5. Le jugement du 19 septembre 2023 du tribunal administratif de Versailles, annulant pour vice de forme la décision portant obligation de quitter le territoire français prise à l'encontre de Mme A, implique nécessairement que la préfète de l'Essonne se prononce sur l'existence d'un droit au séjour de Mme A sans toutefois que ce réexamen n'impose, dans les circonstances de l'espèce, le retour de l'intéressée sur le territoire français.

6. En s'abstenant, à la date de la présente décision, de se prononcer à nouveau sur le droit à un titre de séjour de Mme A, la préfète de l'Essonne n'a pas pris les mesures propres à assurer l'exécution du jugement du 19 septembre 2023. Il y a lieu, dans les circonstances de l'affaire, d'enjoindre à la préfète de se prononcer sur le droit au séjour de Mme A, dans un délai d'un mois à compter de la notification de la présente décision, sous astreinte de 30 euros par jour de retard.
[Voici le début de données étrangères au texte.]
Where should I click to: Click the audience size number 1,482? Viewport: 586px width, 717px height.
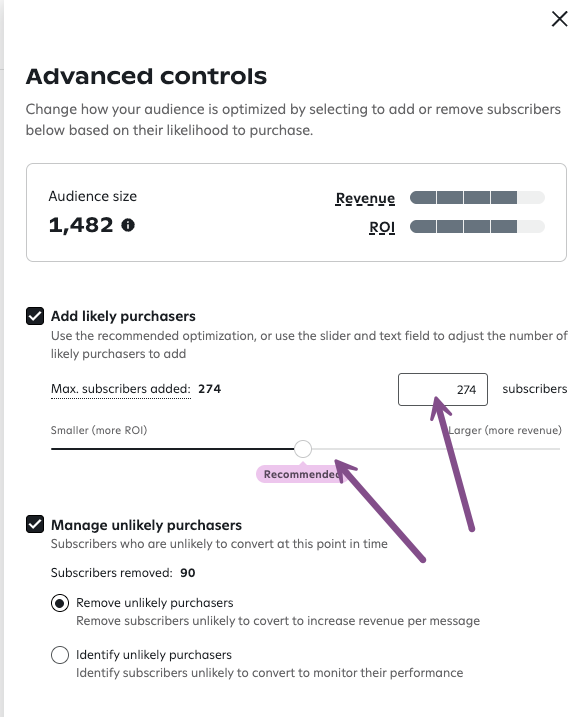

7. En revanche, dès lors que les dispositions de l'article L. 911-9 du code de justice administrative permettent aux intéressés d'obtenir le mandatement d'office de la somme de 1 000 euros qui leur a été allouée sur le fondement de l'article L. 761-1 du code de justice administrative par l'article 3 du jugement du 19 septembre 2023 visé ci-dessus sur le fondement de l'article L. 761-1 du code de justice administrative, augmentée des intérêts de retard, il n'y a pas lieu de prononcer une mesure d'exécution de l'article 3 de ce jugement, celle-ci pouvant être poursuivie par d'autres voies.

D E C I D E :

Article 1er :Une astreinte est prononcée à l'encontre de l'Etat si la préfète de l'Essonne ne justifie pas, dans un délai d'un mois suivant la notification du présent jugement, avoir procédé au réexamen du droit au séjour de Mme A. Le taux de cette astreinte est fixé à 30 euros par jour de retard.

Article 2 :La préfète de l'Essonne communiquera au tribunal la copie des actes justifiant des mesures prises pour exécuter le jugement n° 2300980 du 19 septembre 2023 du tribunal et le présent jugement.

Article 3 :La demande d'exécution de Mme A est rejetée pour le surplus.

Article 4 :Le présent jugement sera notifié à Mme B A et à la préfète de l'Essonne.

Délibéré après l'audience du 28 avril 2025, à laquelle siégeaient :

Mme Lellouch, présidente,

M. Gibelin, premier conseiller,

Mme Corthier, première conseillère.

Rendu public par mise à disposition au greffe le 15 mai 2025.

La présidente-rapporteure,

signé

J. Lellouch

L'assesseur le plus ancien dans l'ordre du tableau,

signé

F. Gibelin La greffière,

signé

A. Gateau

La République mande et ordonne à la préfète de l'Essonne en ce qui la concerne ou à tous commissaires de justice à ce requis en ce qui concerne les voies de droit commun contre les parties privées, de pourvoir à l'exécution de la présente décision.